PROVIDED RECORDS.

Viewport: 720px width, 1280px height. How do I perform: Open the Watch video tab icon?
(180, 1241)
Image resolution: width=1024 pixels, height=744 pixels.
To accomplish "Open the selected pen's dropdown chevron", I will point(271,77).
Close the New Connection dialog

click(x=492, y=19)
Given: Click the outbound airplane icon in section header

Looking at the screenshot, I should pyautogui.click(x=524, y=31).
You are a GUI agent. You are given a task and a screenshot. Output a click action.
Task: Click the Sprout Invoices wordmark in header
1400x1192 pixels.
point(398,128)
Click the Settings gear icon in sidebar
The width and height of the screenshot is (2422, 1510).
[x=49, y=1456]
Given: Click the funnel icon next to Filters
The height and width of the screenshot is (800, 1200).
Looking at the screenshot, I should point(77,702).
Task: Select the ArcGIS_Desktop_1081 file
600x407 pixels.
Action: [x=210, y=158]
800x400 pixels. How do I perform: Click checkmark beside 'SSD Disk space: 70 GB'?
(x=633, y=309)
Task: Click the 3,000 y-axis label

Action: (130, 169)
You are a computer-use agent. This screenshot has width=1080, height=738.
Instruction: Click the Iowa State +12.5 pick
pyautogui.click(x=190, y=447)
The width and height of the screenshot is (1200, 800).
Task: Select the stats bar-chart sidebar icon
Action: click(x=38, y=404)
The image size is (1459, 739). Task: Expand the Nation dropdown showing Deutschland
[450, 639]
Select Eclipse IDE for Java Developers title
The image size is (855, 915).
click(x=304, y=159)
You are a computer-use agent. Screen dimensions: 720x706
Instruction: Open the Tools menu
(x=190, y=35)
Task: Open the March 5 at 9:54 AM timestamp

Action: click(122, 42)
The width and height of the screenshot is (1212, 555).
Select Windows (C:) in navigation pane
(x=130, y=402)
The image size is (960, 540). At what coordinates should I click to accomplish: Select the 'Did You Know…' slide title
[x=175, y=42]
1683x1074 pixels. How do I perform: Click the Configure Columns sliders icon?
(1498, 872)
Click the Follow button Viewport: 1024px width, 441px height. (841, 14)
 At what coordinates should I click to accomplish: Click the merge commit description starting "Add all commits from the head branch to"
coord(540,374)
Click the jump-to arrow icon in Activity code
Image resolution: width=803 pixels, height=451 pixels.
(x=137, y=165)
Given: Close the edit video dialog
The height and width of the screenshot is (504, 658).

WHAT IS REQUIRED.
Print nothing except the lines from the line containing "Click the jump-to arrow icon in Activity code" to the end of the listing, exactly as written.

RESPONSE AREA.
Click the jump-to arrow icon in Activity code
Image resolution: width=803 pixels, height=451 pixels.
(x=137, y=165)
Given: Close the edit video dialog
The height and width of the screenshot is (504, 658).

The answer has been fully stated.